With the help of Ben and Katie, Reece compiles a list of the conspirators; Agent Holder, businessman Steve Horn and his subordinate Saul Agnon, attorney Mike Tedesco, Reece’s commanding officer Admiral Pilsner, JAG Officer Leonard Howard, Marcus Boykin, the cartel members who killed his family, a local imam who secretly works for Al-Qaeda, and finally, Secretary of Defense Lorraine Hartley and her husband JD. Reece writes the list on the back of a drawing his daughter made for him, which he dubs his “terminal list.”

Reece first targets Boykin, then Holder. He tortures Agnon for information, then kills him with a fatal overdose of heroin. Reece then travels to Mexico and kills the cartel hired guns who killed his family. Returning to the US, Reece kills the imam, who organized the ambush, and stages the scene to appear as a random hate crime. Terrified that Reece will kill him next, Captain Howard flees to Florida. Reece tracks him down with the help of his friend, pilot Liz Riley, and disembowels Howard with a tomahawk, leaving him to die. Reece then kidnaps Tedesco and forces him to wear a suicide vest into Admiral Pilsner’s office, where he detonates the explosives, killing both men.

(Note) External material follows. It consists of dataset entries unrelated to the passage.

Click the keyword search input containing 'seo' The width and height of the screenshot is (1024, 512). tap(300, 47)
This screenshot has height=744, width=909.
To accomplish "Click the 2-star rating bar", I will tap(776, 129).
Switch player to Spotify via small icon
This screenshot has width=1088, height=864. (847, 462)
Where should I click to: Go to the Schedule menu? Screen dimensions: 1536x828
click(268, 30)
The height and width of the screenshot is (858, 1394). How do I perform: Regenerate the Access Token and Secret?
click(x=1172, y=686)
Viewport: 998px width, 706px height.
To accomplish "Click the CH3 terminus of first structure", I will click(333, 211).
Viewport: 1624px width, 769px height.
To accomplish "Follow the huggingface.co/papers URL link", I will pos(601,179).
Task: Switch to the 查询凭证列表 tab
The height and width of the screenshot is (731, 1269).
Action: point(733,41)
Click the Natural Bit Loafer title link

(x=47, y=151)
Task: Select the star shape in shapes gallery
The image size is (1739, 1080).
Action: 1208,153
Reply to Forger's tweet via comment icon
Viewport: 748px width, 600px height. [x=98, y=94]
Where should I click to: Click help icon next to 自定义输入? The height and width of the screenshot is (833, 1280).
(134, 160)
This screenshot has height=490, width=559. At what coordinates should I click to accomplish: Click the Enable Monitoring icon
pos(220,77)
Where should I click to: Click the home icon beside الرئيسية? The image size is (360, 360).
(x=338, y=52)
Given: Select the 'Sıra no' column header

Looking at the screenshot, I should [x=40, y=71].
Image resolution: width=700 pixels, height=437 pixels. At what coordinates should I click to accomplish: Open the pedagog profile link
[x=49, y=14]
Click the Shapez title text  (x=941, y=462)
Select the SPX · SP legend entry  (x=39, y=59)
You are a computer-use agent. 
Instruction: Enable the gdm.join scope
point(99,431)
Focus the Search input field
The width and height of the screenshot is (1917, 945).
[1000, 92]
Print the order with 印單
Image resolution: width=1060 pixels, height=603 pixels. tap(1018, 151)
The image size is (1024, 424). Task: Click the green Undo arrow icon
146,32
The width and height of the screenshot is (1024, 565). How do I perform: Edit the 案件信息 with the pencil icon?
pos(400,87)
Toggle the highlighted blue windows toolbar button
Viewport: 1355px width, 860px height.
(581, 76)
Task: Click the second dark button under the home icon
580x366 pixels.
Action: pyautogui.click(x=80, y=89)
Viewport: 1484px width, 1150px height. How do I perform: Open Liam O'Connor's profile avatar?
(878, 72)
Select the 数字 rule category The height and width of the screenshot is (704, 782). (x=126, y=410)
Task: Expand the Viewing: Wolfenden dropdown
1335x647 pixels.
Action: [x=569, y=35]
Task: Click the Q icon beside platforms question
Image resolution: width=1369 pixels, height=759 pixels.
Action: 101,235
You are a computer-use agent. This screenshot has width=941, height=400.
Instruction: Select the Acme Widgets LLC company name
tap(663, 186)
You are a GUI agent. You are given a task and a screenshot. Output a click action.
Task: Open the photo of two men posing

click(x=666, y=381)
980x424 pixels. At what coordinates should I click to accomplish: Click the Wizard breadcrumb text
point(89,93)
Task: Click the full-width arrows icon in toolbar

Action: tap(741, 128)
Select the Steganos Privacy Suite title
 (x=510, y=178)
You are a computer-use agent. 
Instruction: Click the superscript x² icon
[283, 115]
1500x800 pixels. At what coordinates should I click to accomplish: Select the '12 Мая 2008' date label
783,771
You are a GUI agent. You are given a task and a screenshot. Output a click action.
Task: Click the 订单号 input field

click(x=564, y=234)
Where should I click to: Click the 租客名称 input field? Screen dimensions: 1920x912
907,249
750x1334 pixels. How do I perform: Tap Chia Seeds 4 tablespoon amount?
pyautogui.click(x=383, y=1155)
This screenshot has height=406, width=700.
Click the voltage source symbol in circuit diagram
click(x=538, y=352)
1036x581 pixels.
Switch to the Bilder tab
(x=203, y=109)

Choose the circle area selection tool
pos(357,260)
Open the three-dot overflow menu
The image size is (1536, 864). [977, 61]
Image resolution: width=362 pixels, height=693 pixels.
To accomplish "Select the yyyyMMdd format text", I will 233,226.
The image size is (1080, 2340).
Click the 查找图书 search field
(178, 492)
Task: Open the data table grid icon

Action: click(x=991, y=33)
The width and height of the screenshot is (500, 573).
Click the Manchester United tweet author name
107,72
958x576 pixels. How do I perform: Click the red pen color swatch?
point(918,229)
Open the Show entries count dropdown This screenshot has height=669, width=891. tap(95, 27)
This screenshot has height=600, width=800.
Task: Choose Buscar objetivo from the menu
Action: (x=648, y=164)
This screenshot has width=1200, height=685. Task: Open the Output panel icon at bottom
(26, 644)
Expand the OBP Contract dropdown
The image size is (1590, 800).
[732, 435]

Secretary Hartley illegally orders SEAL Team Six to track and kill Reece, branding him as a domestic terrorist. Reece avoids capture and begins to suspect that one of his allies is secretly working for the government. Reece travels to New York, pursuing Horn and Hartley, and kills JD Hartley with an EFP device. Escaping from New York, Reece is aided by his friend and former SEAL teammate Raife Hastings. Raife provides Reece with a sailboat to make his final escape and tells Reece to travel to Raife’s family hunting preserve in Africa. Reece assaults Hartley’s house on Fisher’s Island and discovers that Katie has been kidnapped by Ben, who reveals that he was part of the conspiracy from the beginning. Ben threatens to kill Katie with explosives tied to a dead man’s switch, but Reece kills Horn and Hartley, then executes Ben, who was bluffing to stall Reece. Reece and Katie find documents detailing Hartley’s involvement with Horn and the project. Katie asks Reece how he knew that Ben was bluffing; Reece replies that he didn’t, leaving Katie to expose the story alone.

Accepting that he will soon die from his tumor, Reece crosses the final names off of his list, then drops it into the ocean as he begins to sail across the Atlantic. Unbeknownst to Reece, he receives a call from his doctor, who leaves a message stating that Reece’s tumor is not fatal, and that surgery would remove it.